DESCRIPTION OF THE TASK: As the output, give exactly the lines that run from the one with "At what coordinates should I click to accomplish: Click View" through the end of the records below, and omit pictures.

RECORDS FOR THIS EXERCISE:
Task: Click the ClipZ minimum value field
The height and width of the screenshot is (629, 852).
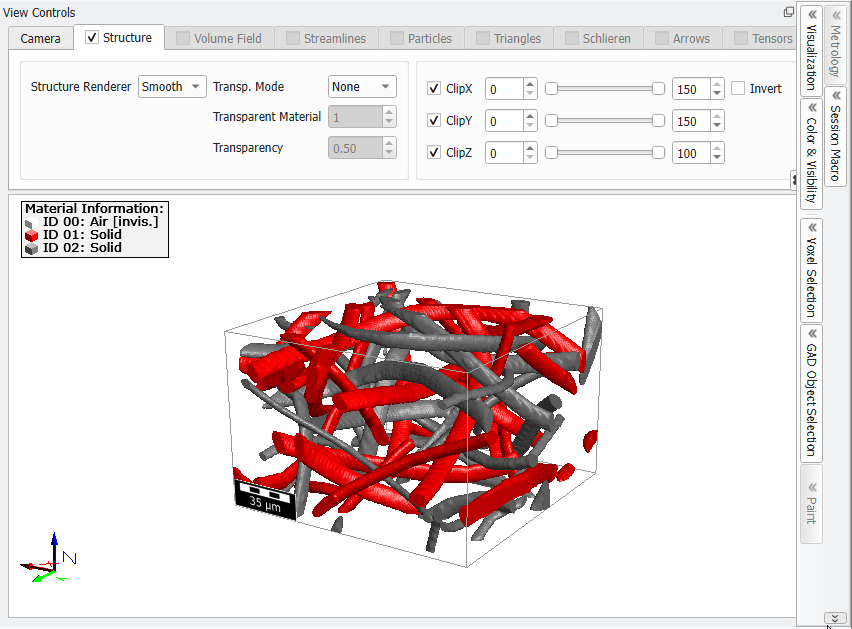Action: click(504, 154)
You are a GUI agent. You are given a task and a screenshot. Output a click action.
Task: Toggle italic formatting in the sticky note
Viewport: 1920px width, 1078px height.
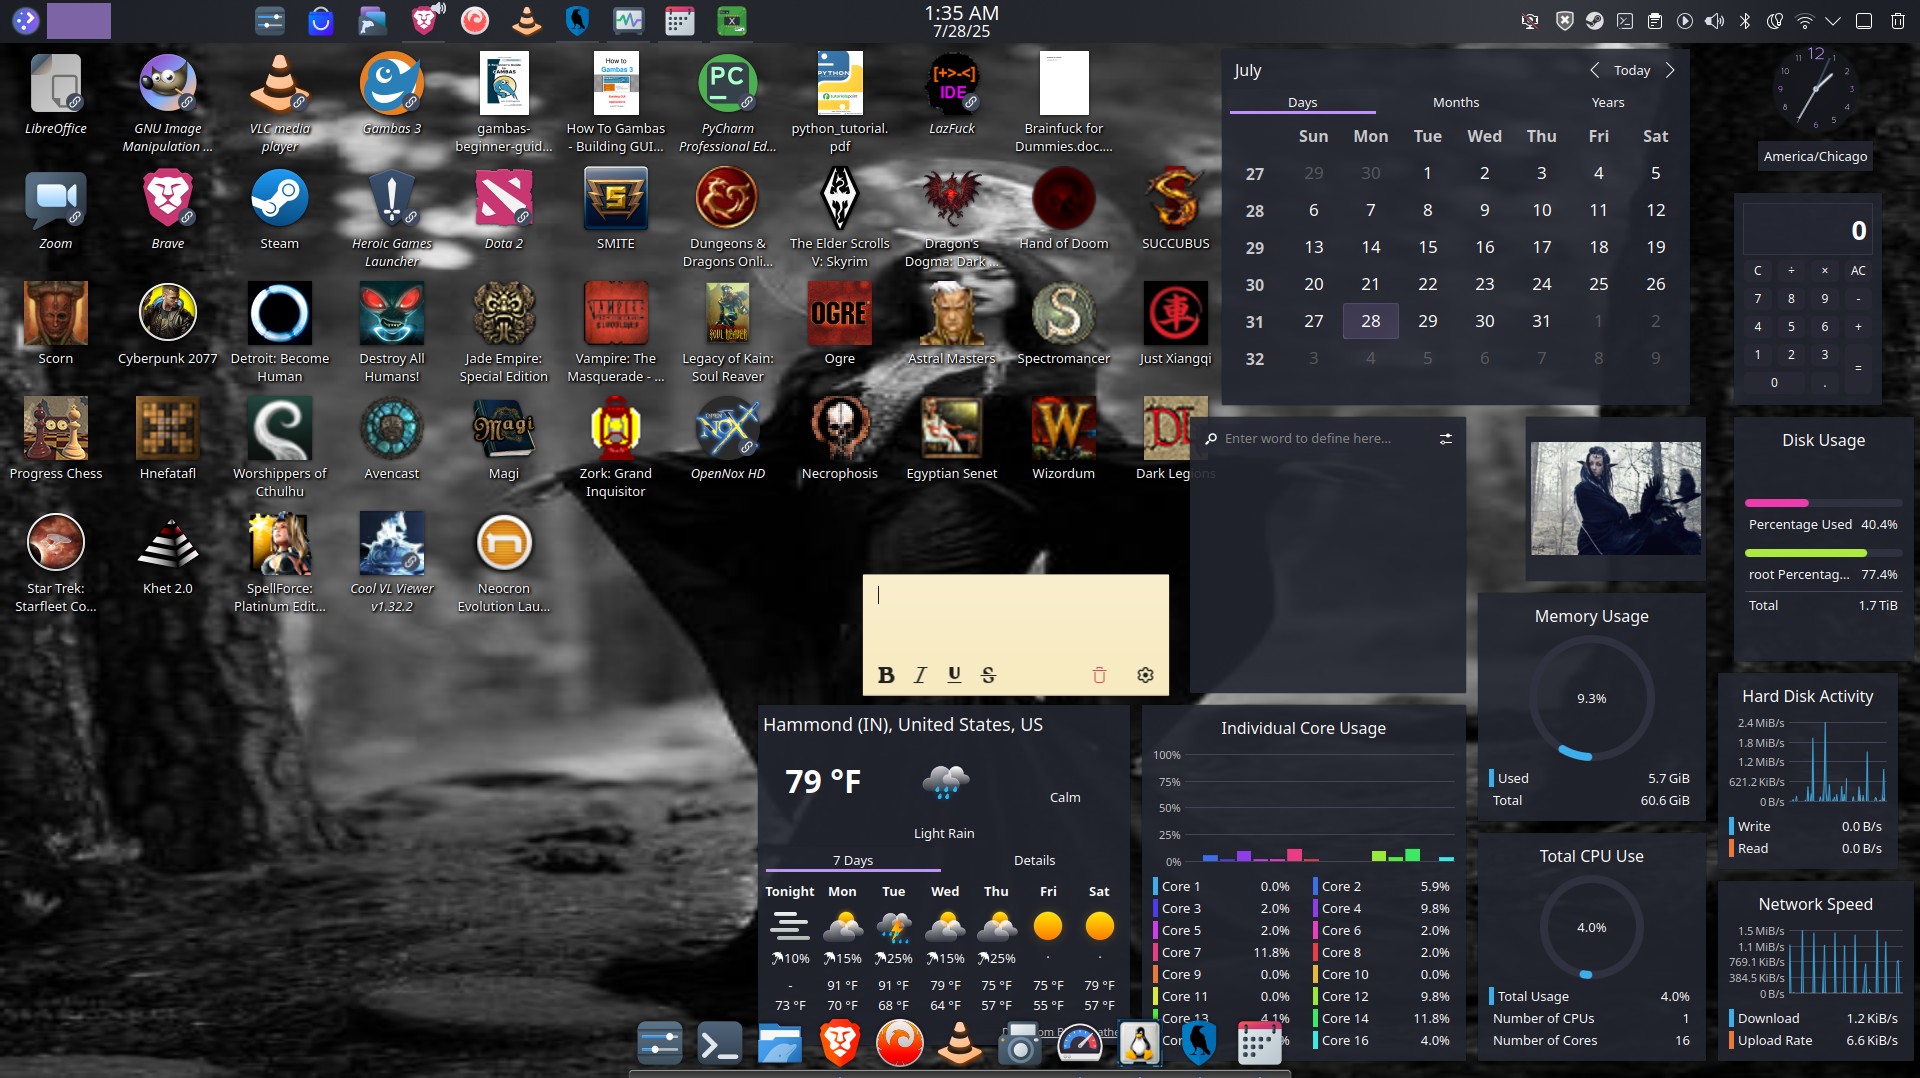[920, 675]
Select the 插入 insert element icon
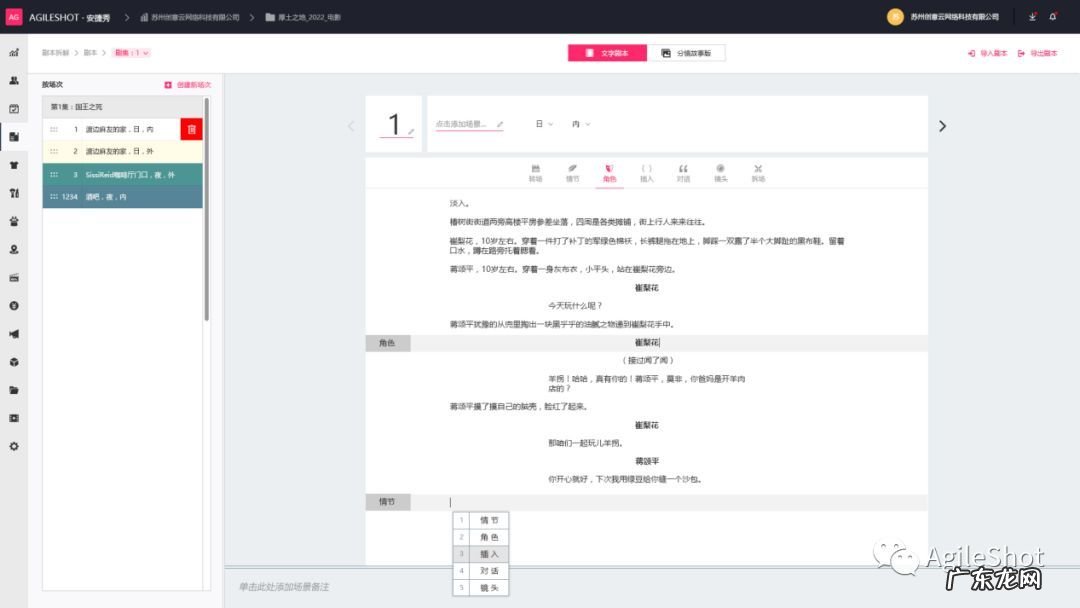The image size is (1080, 608). click(x=646, y=170)
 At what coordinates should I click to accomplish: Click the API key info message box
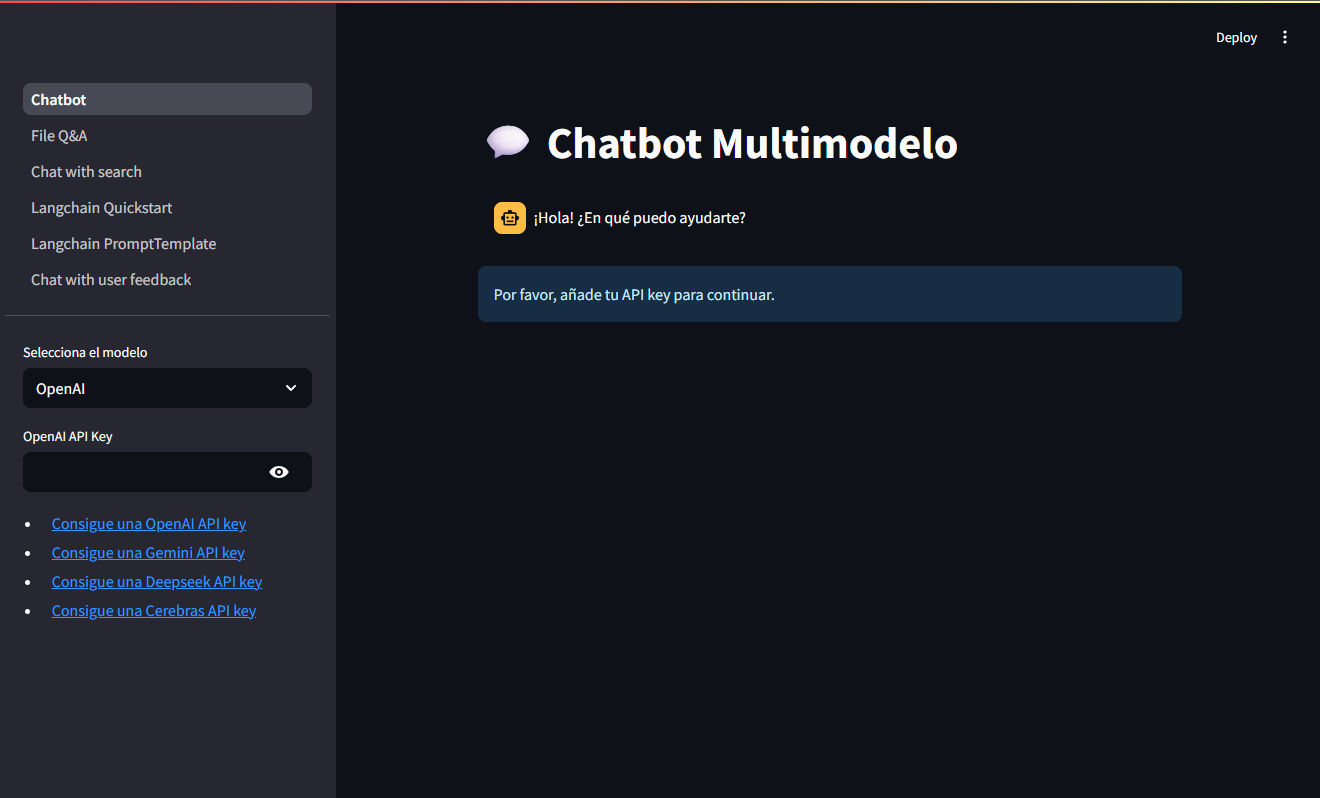(830, 294)
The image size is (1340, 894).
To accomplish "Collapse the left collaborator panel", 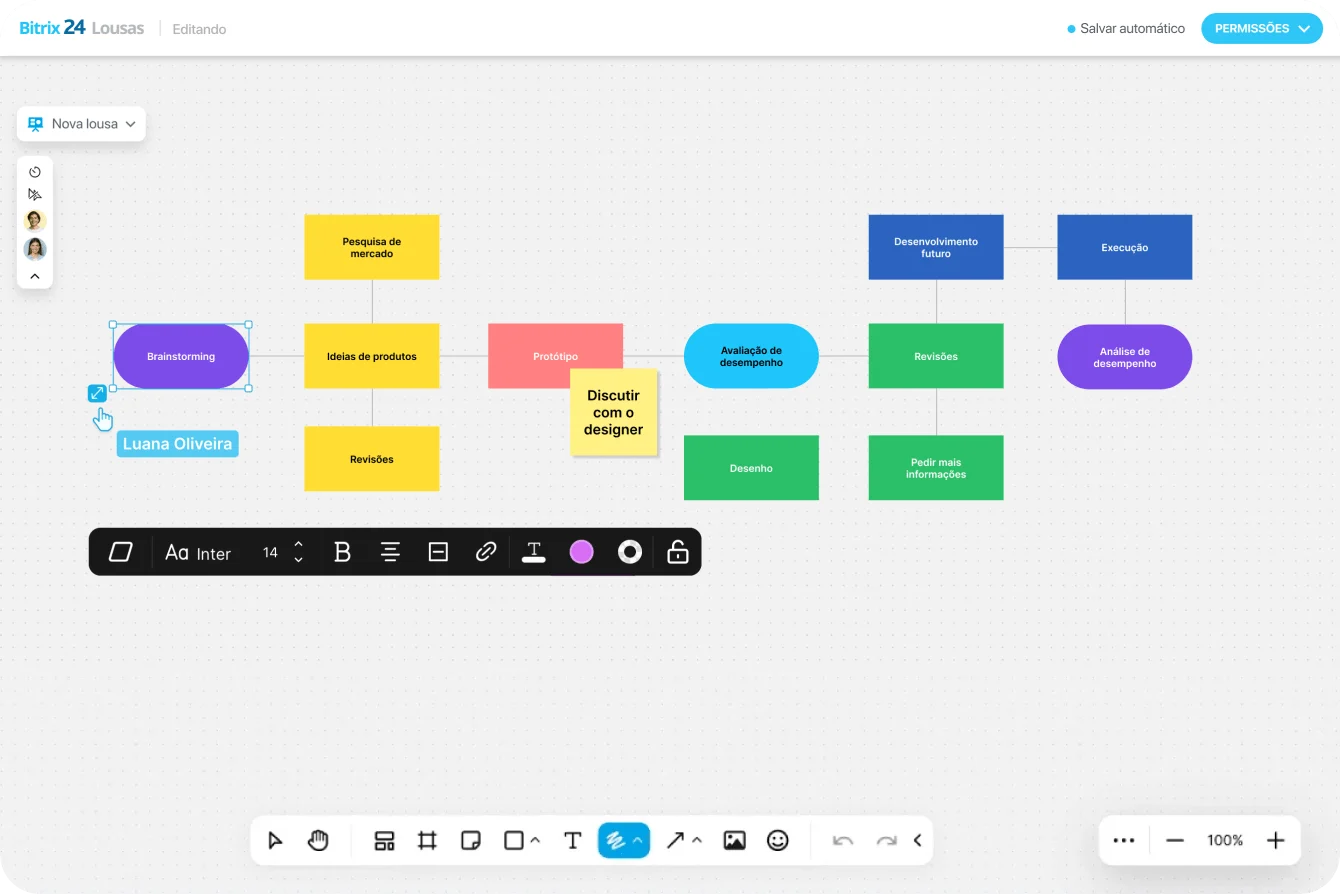I will [x=35, y=276].
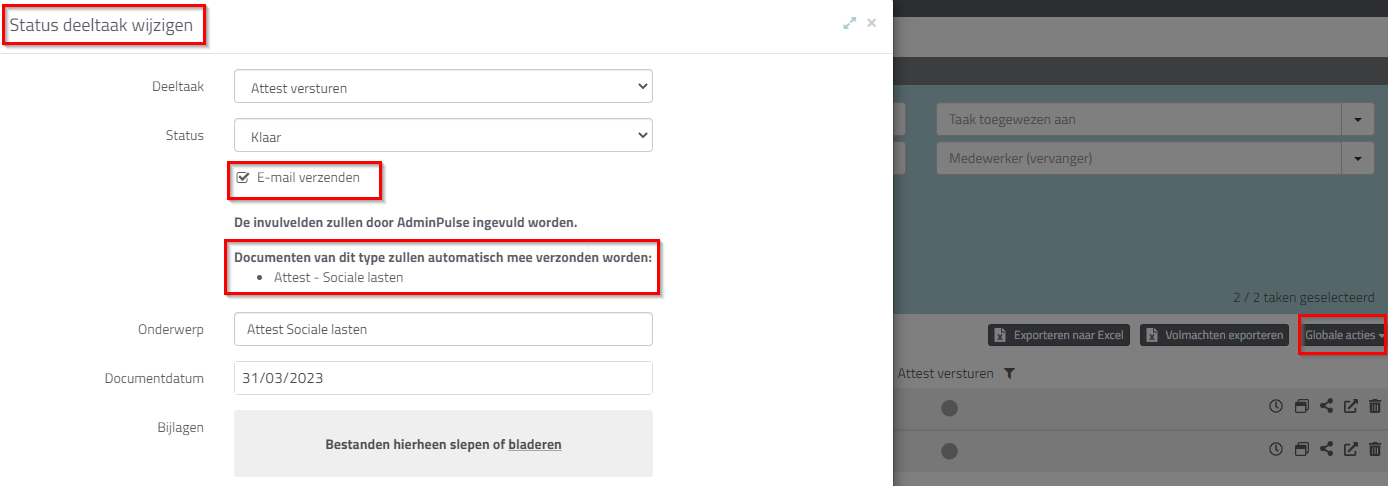Delete the first task with the trash icon
Image resolution: width=1388 pixels, height=486 pixels.
pyautogui.click(x=1375, y=406)
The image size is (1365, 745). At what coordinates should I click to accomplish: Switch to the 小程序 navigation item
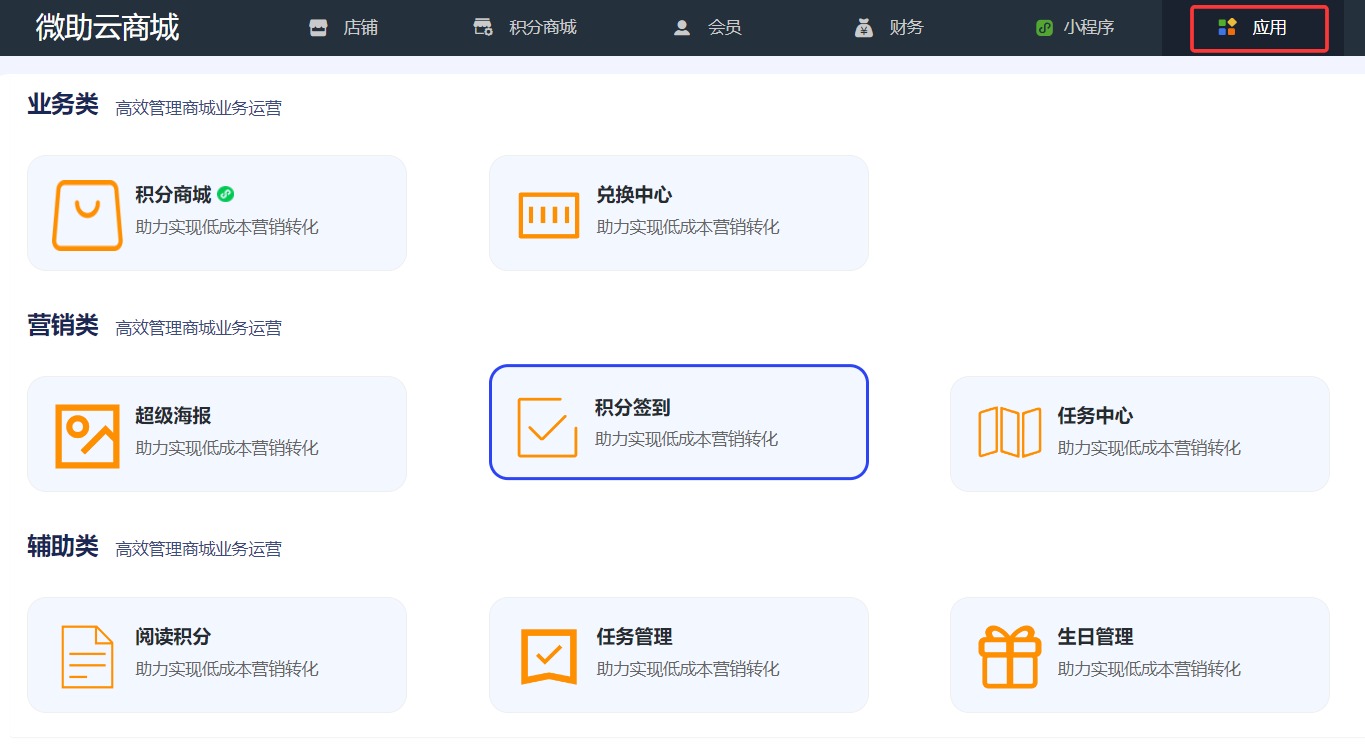tap(1075, 28)
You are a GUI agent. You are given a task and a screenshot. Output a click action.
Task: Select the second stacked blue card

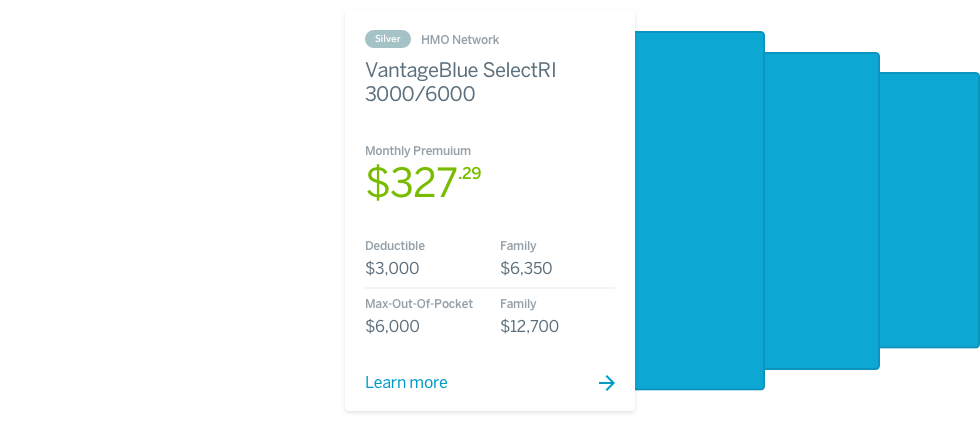click(x=822, y=210)
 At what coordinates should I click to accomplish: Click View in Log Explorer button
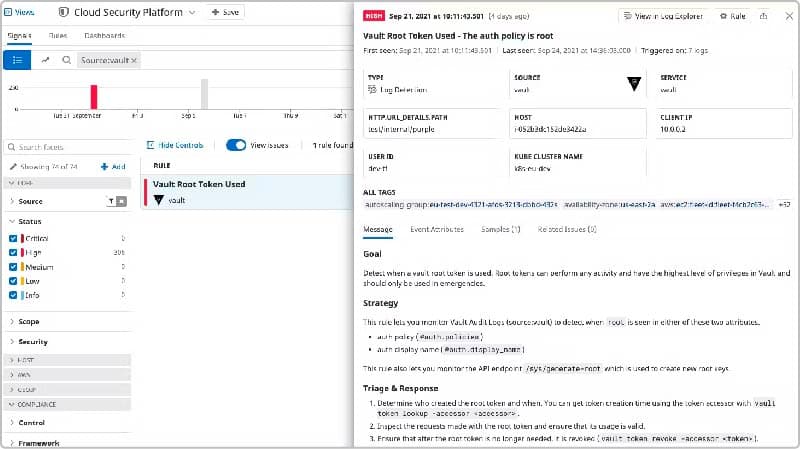[x=665, y=16]
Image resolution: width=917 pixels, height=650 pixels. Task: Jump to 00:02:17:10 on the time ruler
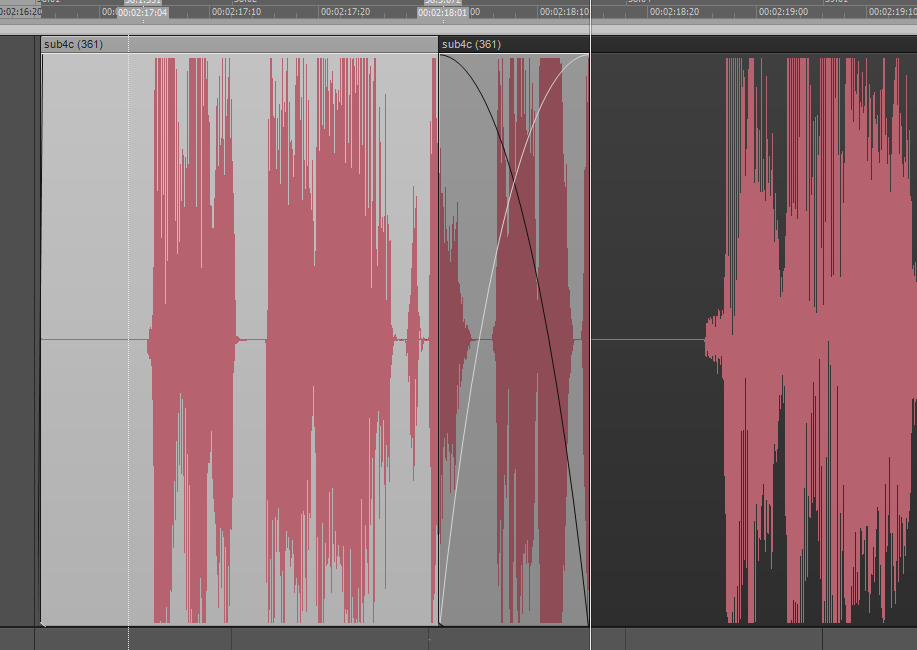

THE COMPLETED TASK:
 At what coordinates should I click to accomplish: Click View in Log Explorer button
[x=665, y=16]
Image resolution: width=917 pixels, height=650 pixels. Task: Jump to 00:02:17:10 on the time ruler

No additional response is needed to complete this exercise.